Ignoring every picture, transcribe the data in full as it stands.

** Opening Given records block **

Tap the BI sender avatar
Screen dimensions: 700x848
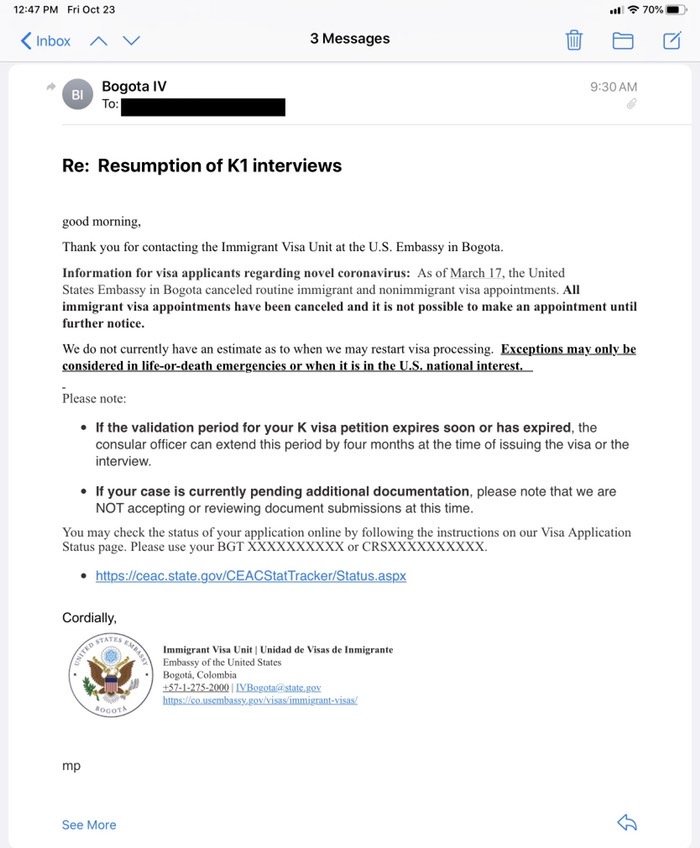[77, 95]
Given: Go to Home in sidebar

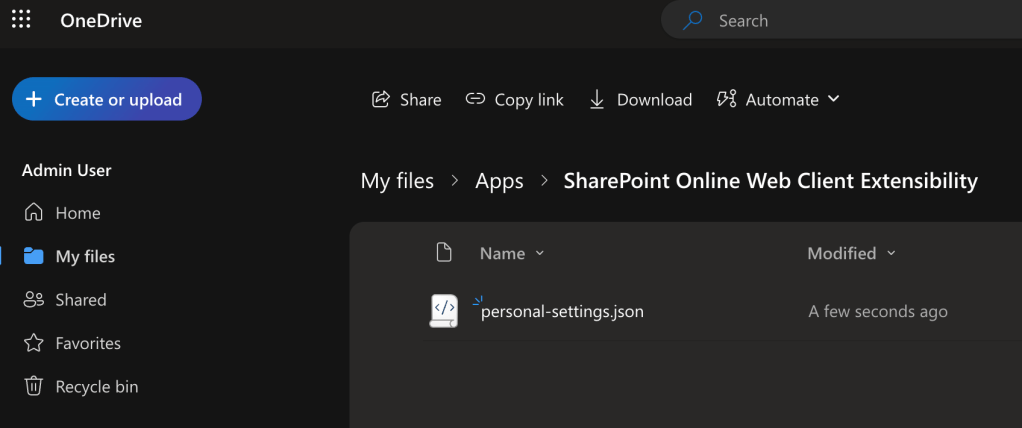Looking at the screenshot, I should pos(77,213).
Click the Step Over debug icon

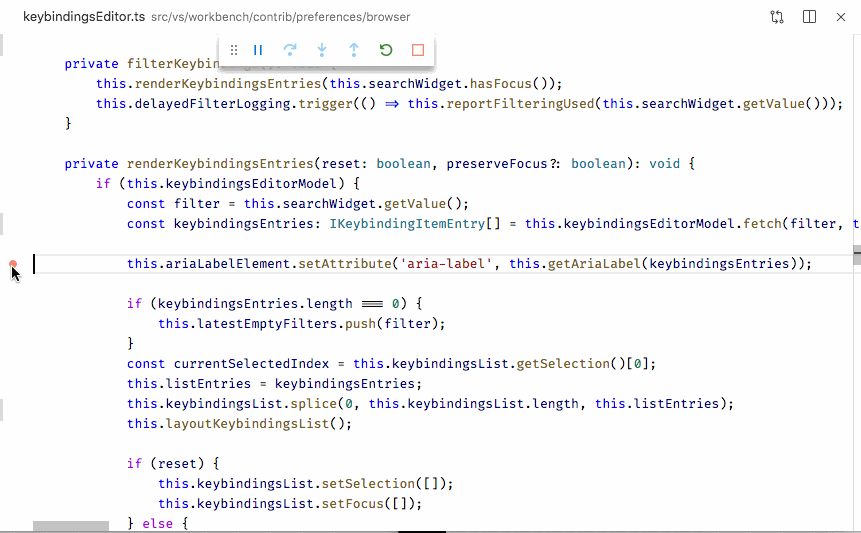pyautogui.click(x=290, y=50)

** Closing Given records block **

Output for this exercise
Tap the BI sender avatar
Screen dimensions: 700x848
[77, 95]
Given: Go to Home in sidebar

Looking at the screenshot, I should pos(77,213).
Click the Step Over debug icon

pyautogui.click(x=290, y=50)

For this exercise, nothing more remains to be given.